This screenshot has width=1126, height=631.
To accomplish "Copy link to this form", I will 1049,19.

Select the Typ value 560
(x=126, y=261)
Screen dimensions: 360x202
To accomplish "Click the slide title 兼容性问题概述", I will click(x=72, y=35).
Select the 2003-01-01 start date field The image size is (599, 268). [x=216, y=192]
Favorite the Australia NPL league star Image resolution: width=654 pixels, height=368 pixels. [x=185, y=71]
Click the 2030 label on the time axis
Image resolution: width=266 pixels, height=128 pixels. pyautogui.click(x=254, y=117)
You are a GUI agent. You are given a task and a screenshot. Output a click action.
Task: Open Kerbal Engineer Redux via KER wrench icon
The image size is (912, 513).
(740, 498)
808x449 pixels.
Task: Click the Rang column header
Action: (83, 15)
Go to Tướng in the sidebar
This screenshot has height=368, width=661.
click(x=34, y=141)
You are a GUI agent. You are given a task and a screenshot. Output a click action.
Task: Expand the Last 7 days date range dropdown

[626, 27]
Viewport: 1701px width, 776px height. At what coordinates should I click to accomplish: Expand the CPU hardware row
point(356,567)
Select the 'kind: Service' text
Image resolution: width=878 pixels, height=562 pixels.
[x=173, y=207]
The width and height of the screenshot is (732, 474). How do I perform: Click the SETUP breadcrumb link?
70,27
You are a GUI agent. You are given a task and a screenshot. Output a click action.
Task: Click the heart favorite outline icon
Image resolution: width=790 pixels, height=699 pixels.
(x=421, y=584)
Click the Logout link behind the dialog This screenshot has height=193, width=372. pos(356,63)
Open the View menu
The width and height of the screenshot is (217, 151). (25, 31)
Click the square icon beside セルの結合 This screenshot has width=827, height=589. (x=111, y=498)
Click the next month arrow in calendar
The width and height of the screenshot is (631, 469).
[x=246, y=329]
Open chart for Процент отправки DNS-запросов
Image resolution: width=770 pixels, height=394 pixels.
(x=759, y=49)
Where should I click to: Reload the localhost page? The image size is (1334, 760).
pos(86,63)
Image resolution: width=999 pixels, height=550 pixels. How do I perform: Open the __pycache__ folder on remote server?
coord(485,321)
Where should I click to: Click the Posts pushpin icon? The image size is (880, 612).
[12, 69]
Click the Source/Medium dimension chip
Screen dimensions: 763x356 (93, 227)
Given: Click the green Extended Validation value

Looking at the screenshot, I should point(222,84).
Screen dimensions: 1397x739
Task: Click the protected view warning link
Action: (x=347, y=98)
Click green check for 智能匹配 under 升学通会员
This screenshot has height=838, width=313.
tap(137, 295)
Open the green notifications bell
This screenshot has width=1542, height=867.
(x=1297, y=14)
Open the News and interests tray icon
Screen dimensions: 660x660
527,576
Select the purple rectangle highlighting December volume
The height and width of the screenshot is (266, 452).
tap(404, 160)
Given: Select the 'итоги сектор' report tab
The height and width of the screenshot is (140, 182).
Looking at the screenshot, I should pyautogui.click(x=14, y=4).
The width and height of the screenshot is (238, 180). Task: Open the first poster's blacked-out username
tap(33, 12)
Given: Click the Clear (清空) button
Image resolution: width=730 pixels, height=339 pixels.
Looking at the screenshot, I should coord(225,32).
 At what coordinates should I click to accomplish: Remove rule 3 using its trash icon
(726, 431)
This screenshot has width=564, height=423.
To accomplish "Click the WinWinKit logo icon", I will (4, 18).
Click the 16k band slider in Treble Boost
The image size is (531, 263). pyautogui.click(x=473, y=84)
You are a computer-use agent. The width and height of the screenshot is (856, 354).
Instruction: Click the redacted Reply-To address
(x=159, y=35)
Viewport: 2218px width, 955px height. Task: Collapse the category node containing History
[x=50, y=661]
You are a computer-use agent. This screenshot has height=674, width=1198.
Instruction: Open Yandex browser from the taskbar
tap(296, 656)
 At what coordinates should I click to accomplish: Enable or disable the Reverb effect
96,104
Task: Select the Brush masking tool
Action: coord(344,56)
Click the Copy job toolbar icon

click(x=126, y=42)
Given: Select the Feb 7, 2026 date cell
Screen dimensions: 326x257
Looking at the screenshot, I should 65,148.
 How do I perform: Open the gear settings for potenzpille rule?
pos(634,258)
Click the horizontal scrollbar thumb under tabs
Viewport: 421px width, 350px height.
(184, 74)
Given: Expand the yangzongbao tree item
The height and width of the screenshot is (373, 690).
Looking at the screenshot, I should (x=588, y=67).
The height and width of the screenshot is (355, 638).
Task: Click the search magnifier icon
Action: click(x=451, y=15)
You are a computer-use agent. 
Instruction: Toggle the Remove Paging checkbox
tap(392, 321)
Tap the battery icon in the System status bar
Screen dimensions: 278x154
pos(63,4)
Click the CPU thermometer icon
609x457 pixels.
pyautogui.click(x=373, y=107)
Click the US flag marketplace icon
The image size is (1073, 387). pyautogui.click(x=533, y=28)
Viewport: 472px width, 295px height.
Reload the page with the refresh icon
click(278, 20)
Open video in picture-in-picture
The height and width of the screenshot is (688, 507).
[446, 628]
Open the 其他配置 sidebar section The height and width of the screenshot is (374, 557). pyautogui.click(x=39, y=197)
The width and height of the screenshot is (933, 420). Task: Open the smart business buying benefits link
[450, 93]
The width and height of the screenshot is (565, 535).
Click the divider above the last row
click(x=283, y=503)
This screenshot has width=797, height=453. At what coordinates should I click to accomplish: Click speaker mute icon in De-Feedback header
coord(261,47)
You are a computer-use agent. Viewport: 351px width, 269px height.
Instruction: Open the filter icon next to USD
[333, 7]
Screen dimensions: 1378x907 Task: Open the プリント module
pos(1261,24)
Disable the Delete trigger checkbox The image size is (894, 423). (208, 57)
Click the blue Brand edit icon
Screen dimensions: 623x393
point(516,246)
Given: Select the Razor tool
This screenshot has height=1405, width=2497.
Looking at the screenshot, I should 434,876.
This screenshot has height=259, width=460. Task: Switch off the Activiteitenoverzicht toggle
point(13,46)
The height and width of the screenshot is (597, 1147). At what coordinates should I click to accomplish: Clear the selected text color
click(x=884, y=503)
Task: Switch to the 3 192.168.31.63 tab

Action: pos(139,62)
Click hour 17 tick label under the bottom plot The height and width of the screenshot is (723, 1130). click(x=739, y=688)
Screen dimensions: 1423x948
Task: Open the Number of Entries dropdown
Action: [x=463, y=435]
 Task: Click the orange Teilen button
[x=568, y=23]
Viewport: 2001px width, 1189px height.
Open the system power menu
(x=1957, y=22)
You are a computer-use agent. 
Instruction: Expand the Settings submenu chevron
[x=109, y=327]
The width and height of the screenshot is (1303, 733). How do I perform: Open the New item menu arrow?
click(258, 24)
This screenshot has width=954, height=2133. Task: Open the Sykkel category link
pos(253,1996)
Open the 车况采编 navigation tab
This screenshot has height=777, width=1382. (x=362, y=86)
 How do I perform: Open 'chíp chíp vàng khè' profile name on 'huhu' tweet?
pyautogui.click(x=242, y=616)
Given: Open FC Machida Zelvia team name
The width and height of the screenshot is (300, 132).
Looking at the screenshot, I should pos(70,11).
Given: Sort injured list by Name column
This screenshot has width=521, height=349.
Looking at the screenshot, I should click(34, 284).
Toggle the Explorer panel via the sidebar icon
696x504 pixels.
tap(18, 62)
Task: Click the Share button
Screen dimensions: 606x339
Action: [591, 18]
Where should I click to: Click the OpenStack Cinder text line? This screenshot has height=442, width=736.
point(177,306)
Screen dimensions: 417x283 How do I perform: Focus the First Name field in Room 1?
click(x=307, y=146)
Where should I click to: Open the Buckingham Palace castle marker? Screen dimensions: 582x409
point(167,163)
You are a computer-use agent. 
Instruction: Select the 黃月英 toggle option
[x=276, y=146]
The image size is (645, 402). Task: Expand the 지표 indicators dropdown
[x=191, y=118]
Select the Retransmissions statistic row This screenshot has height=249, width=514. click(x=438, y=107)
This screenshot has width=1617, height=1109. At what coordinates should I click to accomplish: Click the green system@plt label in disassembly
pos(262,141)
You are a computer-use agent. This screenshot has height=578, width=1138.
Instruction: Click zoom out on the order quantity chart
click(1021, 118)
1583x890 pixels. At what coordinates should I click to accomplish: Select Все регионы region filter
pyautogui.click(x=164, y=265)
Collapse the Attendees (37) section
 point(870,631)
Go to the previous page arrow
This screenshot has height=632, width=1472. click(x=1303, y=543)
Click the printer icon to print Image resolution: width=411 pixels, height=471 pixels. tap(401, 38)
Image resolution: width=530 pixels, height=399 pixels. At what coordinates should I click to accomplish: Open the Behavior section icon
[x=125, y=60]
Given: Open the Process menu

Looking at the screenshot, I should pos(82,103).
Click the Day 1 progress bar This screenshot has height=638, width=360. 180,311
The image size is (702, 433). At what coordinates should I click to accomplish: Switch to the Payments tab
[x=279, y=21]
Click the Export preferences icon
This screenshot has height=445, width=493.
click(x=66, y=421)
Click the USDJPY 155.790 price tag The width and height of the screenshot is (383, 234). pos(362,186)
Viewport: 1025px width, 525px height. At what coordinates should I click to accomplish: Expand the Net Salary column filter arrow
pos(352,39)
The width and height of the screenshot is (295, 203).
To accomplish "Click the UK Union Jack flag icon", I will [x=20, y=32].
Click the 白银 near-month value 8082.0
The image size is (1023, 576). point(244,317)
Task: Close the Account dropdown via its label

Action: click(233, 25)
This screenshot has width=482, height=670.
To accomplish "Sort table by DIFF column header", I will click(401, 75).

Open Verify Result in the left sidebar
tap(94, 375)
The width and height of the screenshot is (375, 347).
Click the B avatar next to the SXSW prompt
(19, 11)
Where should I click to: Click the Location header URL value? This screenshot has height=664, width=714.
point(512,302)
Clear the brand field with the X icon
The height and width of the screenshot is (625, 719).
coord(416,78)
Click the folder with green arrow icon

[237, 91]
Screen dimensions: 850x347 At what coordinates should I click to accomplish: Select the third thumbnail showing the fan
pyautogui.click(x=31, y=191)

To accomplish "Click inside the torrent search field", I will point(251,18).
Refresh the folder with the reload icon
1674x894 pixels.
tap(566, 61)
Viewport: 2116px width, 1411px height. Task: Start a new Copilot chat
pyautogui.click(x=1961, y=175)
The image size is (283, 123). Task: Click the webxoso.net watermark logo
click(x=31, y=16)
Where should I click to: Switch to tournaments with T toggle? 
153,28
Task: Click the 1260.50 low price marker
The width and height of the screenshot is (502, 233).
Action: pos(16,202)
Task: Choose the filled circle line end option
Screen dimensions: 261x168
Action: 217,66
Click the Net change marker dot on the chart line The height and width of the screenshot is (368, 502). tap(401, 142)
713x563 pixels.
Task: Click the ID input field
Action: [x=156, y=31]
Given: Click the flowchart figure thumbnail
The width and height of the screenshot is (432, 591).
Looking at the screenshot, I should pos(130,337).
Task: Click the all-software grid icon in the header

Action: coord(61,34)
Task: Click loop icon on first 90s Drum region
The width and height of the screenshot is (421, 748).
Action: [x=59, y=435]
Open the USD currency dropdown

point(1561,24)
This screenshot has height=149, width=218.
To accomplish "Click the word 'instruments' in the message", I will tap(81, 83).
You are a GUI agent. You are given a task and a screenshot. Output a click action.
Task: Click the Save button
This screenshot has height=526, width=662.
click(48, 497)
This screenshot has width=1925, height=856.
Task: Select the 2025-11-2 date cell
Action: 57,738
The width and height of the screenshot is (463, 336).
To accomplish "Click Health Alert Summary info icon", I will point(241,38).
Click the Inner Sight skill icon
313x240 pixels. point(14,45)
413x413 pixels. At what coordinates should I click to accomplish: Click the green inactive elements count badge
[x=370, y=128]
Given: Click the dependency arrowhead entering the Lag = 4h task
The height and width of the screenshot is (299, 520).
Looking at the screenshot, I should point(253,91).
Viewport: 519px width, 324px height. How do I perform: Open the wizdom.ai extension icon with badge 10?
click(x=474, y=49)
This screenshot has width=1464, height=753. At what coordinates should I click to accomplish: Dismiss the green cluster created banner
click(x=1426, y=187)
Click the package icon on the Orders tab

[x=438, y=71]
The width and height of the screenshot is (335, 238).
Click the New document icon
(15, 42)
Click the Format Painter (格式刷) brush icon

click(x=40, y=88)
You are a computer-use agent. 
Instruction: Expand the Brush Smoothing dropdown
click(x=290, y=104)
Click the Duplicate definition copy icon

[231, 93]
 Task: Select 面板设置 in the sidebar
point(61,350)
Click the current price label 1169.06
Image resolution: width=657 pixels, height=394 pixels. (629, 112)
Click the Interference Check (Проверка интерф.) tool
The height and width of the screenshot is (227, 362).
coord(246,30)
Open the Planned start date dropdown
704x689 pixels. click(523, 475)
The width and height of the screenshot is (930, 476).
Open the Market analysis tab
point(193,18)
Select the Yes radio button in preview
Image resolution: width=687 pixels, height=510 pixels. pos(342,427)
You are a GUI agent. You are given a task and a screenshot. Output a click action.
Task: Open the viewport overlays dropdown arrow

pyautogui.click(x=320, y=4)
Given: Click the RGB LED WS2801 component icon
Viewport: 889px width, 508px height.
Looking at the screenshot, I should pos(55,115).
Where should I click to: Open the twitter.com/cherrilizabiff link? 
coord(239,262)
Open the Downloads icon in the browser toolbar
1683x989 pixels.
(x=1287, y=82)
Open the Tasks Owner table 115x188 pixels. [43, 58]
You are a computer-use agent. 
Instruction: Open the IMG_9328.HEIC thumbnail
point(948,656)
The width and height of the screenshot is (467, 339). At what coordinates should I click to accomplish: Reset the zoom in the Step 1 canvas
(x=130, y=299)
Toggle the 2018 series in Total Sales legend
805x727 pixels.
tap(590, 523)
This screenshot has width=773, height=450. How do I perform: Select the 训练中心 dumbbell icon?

+ + + + + + +

Swap "computer-use agent" for "GUI agent" in the stretch of the listing from the line containing "Click the 16k band slider in Treble Boost" through the line containing "tap(296, 656)", and give those lines again with nothing else changed.

Click the 16k band slider in Treble Boost
The image size is (531, 263). pyautogui.click(x=473, y=84)
You are a GUI agent. The width and height of the screenshot is (856, 354).
Instruction: Click the redacted Reply-To address
(x=159, y=35)
Viewport: 2218px width, 955px height. Task: Collapse the category node containing History
[x=50, y=661]
You are a GUI agent. This screenshot has height=674, width=1198.
Instruction: Open Yandex browser from the taskbar
tap(296, 656)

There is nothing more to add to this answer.